Smoldering multiple myeloma (SMM) is a precursor to active multiple myeloma, and patients with high-risk SMM are at significant risk of progressing to symptomatic disease.¹ Recent studies have demonstrated that early intervention in high-risk SMM can significantly delay progression and improve overall survival (OS).² Daratumumab (DARA), a monoclonal antibody targeting CD38, has shown promise in various stages of myeloma treatment, including in high-risk SMM.³

The primary results of the AQUILA study (NCT03301220) were presented at ASH 2024 by Meletios Dimopoulos, MD, National and Kapodistrian University of Athens School of Medicine, Athens, Greece.

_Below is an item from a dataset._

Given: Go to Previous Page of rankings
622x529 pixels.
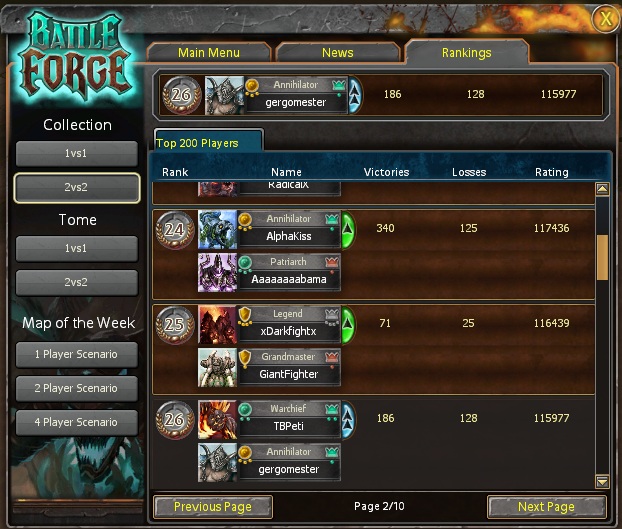Looking at the screenshot, I should [x=213, y=506].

This Phase III trial randomized 390 patients to receive either DARA or active monitoring, with a median treatment duration of 38 cycles in the DARA group. At a median follow-up of 65.2 months, progression-free survival (PFS) was not reached in the DARA group compared with 41.5 months in those who received active monitoring, showing a significant improvement in the DARA group (HR, 0.49; 95% CI, 0.36-0.67; p<0.0001). The overall response rate (ORR) was 63.4% with DARA versus 2.0% with active monitoring (p<0.0001), and 33.0% of patients in the DARA group progressed to first-line myeloma treatment compared with 52.0% in the active monitoring group.⁴

Chronic lymphocytic leukemia (CLL) remains one of the most common leukemias in adults, with approved targeted agents including Bruton’s tyrosine kinase inhibitors (BTKis) and B-cell lymphoma-2 inhibitors (BCL2is).⁵ Previous research indicates that combining a BTKi with a BCL2i is a promising chemotherapy-free and fixed-duration frontline treatment option.⁶ Findings from the AMPLIFY trial (NCT03836261) were presented at ASH 2024 by Jennifer Brown, MD, PhD, Dana-Farber Cancer Institute, Boston, MA. This multicenter, open-label, randomized, Phase III trial evaluated the combination of acalabrutinib, a BTKi, with venetoclax, a BCL2i, (±obinutuzumab) in patients with previously untreated CLL.⁷

This interim analysis of 867 patients showed that the combination therapy was highly effective, achieving a statistically significant improvement in PFS both with and without obinutuzumab when compared with chemoimmunotherapy. The estimated 36-month PFS rate was 76.5% without obinutuzumab and 83.1% with obinutuzumab. The combination also demonstrated an OS benefit compared with chemoimmunotherapy. The safety outcomes in the experimental arms were manageable, with the most common grade ≥3 adverse event (AE) being neutropenia. The results of the AMPLIFY trial represent a promising fixed-duration treatment option for patients with newly diagnosed CLL, offering an effective alternative to chemotherapy.⁷

Clonal hematopoiesis (CH) is a condition in which specific genetic mutations give rise to hematopoietic clones that expand over time, increasing the risk of hematologic malignancies. Environmental exposures, such as smoking, have been associated with increased rates of CH.¹⁰ The relationship between CH and age-related mutations due to environmental exposures remains an area of active research.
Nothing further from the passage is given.